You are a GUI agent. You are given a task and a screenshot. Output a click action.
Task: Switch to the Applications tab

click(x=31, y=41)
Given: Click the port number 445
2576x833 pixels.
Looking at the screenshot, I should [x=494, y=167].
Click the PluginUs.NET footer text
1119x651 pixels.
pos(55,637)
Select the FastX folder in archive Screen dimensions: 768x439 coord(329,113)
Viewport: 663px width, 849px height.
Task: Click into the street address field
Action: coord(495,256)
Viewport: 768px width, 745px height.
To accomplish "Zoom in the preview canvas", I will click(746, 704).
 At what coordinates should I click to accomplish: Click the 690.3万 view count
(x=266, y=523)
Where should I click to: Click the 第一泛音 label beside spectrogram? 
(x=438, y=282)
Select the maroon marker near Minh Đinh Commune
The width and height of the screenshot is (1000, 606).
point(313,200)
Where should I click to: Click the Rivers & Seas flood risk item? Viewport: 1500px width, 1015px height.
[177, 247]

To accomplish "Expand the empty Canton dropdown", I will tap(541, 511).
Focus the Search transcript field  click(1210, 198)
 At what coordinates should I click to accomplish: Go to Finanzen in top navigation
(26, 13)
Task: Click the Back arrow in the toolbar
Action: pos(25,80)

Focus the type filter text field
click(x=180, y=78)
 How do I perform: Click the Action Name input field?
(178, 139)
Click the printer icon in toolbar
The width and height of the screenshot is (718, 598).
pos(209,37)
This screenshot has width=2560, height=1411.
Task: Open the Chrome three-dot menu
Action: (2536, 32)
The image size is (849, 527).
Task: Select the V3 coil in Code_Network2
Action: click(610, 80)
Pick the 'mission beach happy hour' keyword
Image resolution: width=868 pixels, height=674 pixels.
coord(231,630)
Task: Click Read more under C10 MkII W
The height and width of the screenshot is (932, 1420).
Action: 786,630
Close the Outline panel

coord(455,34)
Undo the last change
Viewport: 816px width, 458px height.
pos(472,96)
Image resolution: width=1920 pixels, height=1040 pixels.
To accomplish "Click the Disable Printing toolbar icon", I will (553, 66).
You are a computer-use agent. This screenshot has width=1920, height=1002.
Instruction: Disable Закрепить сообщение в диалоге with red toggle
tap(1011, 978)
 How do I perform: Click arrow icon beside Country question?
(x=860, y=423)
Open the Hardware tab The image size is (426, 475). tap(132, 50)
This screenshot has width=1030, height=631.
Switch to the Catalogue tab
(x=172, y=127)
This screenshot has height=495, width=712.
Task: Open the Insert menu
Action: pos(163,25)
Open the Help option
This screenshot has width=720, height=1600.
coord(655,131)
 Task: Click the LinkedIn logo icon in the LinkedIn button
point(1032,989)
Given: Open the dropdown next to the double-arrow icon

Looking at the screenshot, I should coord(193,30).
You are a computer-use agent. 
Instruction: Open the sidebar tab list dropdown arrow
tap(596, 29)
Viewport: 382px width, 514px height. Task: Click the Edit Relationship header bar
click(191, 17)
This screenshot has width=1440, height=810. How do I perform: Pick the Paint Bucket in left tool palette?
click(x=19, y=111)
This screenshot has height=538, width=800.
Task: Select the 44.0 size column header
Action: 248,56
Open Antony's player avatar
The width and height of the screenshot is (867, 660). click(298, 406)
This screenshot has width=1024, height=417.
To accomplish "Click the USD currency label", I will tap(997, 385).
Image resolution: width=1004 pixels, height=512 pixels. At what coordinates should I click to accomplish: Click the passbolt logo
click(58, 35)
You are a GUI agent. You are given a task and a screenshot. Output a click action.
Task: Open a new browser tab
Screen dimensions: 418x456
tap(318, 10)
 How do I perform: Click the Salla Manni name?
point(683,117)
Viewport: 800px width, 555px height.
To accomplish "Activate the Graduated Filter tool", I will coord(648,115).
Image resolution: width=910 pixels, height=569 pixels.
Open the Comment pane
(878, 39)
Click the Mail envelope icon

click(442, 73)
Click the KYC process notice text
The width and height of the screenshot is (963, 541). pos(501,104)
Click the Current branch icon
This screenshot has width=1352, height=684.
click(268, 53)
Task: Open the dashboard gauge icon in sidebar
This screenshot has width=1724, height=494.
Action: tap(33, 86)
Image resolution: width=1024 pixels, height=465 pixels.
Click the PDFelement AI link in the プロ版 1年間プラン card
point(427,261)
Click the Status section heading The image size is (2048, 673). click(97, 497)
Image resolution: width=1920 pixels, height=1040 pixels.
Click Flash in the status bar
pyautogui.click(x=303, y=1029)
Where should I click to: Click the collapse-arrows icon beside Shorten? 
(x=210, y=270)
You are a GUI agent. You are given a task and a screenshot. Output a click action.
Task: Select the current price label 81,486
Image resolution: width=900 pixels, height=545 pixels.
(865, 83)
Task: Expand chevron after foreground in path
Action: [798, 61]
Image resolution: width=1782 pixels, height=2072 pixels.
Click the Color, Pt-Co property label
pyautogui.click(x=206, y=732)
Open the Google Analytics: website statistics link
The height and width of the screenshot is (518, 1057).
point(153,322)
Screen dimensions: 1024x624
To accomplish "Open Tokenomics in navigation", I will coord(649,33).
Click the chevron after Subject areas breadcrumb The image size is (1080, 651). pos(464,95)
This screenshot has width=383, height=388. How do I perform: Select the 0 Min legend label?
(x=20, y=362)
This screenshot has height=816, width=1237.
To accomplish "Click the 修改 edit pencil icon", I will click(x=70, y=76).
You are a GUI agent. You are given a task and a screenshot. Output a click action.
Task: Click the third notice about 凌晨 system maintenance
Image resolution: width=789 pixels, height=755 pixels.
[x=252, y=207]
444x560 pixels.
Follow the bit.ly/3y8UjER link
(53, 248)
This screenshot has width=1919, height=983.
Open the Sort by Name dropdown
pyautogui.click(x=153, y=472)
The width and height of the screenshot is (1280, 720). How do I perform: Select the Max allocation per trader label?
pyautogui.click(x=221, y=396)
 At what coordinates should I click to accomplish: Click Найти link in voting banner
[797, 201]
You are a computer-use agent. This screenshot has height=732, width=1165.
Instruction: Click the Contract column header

PROBLEM TO WORK ON. Each line from the one that contains "Click the chevron" through the end of the material above should be returned exactly, and nothing else.

WRITTEN SOLUTION.
Click the chevron after Subject areas breadcrumb The image size is (1080, 651). pos(464,95)
This screenshot has width=383, height=388. How do I perform: Select the 0 Min legend label?
(x=20, y=362)
This screenshot has height=816, width=1237.
To accomplish "Click the 修改 edit pencil icon", I will click(x=70, y=76).
You are a GUI agent. You are given a task and a screenshot. Output a click action.
Task: Click the third notice about 凌晨 system maintenance
Image resolution: width=789 pixels, height=755 pixels.
[x=252, y=207]
444x560 pixels.
Follow the bit.ly/3y8UjER link
(53, 248)
This screenshot has width=1919, height=983.
Open the Sort by Name dropdown
pyautogui.click(x=153, y=472)
The width and height of the screenshot is (1280, 720). How do I perform: Select the Max allocation per trader label?
pyautogui.click(x=221, y=396)
 At what coordinates should I click to accomplish: Click Найти link in voting banner
[797, 201]
You are a computer-use agent. This screenshot has height=732, width=1165.
Instruction: Click the Contract column header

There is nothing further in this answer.